> [DATA TO PROCESS]:

********

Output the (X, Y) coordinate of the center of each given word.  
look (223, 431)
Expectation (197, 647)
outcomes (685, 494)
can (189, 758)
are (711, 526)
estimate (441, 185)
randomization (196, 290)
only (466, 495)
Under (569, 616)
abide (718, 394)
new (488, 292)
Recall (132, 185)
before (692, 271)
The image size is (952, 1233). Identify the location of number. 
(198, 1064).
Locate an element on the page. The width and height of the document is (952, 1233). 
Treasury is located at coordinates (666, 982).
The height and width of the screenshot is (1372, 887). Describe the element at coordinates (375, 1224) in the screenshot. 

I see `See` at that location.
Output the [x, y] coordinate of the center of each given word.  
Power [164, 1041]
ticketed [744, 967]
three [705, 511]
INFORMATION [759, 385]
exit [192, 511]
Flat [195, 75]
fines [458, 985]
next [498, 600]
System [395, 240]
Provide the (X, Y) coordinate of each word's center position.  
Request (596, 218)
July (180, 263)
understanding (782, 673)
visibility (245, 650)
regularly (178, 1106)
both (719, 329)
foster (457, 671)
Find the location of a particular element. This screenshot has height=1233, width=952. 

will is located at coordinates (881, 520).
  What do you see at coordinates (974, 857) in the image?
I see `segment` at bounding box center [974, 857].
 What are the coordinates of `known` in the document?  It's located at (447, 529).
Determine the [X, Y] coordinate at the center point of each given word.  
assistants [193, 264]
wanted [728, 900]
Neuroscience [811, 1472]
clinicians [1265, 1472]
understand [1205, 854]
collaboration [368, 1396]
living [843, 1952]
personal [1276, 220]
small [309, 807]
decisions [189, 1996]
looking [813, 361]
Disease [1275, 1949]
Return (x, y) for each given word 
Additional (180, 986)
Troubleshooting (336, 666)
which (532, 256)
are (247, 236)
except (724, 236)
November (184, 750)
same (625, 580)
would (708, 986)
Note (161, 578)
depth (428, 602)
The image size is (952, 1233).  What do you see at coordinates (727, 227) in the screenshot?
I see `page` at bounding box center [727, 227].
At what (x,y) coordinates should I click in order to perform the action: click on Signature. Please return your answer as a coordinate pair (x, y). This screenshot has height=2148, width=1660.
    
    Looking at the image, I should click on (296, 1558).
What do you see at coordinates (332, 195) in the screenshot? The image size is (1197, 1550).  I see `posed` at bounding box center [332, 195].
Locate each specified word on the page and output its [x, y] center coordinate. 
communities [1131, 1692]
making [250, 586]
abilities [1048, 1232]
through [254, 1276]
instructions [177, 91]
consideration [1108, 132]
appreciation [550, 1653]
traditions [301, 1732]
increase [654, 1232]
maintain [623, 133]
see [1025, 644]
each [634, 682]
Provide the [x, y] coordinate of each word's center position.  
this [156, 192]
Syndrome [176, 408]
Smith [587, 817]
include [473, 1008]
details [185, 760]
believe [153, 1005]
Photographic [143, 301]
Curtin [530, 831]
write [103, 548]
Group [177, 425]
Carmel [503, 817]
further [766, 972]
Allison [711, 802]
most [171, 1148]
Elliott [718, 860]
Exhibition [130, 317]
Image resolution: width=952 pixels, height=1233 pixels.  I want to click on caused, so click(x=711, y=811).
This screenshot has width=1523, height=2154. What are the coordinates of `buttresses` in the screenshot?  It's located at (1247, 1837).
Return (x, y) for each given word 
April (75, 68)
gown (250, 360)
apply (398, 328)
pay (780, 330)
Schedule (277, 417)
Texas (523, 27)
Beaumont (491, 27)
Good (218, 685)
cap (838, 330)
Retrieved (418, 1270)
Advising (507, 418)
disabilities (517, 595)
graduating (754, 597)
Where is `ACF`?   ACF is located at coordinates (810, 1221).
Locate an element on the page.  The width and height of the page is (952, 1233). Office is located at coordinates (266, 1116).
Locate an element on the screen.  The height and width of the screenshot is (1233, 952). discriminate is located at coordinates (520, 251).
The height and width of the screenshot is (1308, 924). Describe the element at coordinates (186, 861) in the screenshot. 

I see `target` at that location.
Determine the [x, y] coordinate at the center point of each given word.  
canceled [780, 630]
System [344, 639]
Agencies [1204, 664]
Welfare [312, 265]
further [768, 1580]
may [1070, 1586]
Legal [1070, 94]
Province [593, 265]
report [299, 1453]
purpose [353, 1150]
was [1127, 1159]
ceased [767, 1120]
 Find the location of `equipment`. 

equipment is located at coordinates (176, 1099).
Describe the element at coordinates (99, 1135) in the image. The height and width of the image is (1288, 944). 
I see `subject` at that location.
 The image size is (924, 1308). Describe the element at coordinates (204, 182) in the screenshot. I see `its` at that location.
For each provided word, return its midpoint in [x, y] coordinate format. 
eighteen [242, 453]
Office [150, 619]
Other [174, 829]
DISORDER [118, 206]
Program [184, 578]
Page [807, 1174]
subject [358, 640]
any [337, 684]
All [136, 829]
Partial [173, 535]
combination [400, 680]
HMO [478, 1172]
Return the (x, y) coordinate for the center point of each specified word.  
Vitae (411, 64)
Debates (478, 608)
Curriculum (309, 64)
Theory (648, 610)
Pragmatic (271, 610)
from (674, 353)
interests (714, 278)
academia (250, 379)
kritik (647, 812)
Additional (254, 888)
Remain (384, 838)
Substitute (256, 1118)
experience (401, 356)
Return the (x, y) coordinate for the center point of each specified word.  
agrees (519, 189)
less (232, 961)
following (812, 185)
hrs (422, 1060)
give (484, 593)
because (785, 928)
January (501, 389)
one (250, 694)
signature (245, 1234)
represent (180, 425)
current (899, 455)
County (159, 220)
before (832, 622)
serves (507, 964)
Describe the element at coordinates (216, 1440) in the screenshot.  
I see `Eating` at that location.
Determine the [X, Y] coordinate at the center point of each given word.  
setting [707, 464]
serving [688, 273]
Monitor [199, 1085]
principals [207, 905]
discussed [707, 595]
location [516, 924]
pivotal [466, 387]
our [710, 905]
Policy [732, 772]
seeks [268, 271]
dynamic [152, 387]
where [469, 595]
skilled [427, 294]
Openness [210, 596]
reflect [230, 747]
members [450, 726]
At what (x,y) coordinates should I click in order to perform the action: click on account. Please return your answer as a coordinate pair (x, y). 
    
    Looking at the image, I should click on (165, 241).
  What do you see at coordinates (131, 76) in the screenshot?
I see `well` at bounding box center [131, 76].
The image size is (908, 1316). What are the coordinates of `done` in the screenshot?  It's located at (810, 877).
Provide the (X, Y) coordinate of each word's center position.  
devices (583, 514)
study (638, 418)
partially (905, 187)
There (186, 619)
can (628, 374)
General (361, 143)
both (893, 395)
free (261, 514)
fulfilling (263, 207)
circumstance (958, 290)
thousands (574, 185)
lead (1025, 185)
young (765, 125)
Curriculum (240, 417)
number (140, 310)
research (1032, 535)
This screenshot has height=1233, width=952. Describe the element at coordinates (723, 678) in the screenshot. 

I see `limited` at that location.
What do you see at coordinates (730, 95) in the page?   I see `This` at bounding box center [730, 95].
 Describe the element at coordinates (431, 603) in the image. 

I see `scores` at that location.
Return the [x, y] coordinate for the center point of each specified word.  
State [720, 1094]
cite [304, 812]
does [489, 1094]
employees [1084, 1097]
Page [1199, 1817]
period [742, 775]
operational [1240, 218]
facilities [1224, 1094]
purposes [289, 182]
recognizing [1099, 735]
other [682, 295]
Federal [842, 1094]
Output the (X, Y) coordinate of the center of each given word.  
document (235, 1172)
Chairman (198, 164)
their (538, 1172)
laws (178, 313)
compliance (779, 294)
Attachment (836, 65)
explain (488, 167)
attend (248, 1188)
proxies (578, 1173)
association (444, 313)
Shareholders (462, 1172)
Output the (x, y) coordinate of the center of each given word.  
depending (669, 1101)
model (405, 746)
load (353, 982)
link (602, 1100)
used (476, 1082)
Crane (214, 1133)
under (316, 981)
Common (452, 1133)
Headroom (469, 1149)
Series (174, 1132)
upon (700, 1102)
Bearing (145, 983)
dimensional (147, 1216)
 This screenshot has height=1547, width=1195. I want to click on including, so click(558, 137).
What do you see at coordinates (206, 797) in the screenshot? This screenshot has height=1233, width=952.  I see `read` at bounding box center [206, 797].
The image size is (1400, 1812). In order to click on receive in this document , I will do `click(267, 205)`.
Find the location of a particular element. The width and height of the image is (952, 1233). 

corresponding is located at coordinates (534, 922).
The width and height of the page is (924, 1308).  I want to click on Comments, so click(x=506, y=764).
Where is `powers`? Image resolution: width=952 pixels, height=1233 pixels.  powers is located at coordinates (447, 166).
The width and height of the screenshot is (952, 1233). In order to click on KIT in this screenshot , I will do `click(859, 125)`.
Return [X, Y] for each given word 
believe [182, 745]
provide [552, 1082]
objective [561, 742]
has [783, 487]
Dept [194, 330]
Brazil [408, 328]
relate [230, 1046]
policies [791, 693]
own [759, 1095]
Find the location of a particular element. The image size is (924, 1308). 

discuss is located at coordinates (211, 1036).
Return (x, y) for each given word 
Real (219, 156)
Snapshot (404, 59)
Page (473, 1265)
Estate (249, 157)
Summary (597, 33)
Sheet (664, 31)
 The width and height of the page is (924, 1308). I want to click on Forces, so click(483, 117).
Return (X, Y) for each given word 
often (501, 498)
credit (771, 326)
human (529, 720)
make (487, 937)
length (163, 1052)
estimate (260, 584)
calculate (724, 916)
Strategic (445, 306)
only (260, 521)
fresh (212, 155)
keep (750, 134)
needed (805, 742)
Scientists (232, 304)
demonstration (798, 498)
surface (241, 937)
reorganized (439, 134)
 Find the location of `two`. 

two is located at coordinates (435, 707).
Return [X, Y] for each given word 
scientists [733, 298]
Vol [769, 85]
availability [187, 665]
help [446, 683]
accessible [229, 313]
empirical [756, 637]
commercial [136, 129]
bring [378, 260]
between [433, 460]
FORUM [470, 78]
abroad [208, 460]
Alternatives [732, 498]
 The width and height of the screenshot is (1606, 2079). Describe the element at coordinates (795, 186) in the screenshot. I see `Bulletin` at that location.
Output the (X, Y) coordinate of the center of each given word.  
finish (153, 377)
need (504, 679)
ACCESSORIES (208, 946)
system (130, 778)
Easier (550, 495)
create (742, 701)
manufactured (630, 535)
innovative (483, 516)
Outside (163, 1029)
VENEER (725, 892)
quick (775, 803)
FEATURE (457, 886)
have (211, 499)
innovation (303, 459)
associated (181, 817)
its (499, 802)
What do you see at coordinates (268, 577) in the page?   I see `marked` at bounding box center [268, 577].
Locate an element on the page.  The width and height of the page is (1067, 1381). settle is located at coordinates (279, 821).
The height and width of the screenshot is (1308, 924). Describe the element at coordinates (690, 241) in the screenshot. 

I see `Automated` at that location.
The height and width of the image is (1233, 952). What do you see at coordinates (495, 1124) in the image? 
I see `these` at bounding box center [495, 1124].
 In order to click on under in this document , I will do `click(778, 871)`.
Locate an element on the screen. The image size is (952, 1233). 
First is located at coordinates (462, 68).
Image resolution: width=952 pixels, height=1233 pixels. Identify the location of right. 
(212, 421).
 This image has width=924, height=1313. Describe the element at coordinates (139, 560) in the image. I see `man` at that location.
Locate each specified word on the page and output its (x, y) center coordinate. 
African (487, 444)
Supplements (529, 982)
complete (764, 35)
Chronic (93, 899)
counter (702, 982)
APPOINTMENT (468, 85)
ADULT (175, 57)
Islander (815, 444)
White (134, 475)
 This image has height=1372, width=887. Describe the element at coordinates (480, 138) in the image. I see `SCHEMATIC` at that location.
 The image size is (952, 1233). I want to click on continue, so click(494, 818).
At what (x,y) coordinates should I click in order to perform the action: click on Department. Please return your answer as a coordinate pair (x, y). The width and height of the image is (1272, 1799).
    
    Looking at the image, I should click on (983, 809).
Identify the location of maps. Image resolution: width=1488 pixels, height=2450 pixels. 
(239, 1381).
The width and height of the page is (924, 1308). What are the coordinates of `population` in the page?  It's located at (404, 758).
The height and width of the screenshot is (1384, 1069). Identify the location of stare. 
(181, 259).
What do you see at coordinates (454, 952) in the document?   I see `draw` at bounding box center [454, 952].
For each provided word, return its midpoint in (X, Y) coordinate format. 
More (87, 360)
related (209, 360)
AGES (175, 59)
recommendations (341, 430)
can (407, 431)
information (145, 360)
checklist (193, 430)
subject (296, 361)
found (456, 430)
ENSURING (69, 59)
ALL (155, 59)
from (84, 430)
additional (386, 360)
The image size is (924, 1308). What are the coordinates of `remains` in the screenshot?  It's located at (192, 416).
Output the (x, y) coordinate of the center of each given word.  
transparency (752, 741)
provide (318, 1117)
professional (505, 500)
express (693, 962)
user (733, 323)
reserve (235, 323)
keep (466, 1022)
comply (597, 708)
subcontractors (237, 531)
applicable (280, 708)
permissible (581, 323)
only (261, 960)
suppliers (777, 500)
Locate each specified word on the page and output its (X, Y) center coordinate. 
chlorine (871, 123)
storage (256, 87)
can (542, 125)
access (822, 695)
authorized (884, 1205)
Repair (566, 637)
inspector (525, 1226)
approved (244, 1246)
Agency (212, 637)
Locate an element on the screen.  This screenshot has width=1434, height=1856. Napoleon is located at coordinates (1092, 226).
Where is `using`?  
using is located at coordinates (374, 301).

********

> [WHAT IS EXPECTED]: Copy everything from the line containing "System [395, 240]" down to the line containing "center [974, 857].", putting "specific" in place of "particular" and leaving everything else the same.

> [FINAL RESULT]:
System [395, 240]
Provide the (X, Y) coordinate of each word's center position.  
Request (596, 218)
July (180, 263)
understanding (782, 673)
visibility (245, 650)
regularly (178, 1106)
both (719, 329)
foster (457, 671)
Find the location of a specific element. This screenshot has height=1233, width=952. 

will is located at coordinates (881, 520).
  What do you see at coordinates (974, 857) in the image?
I see `segment` at bounding box center [974, 857].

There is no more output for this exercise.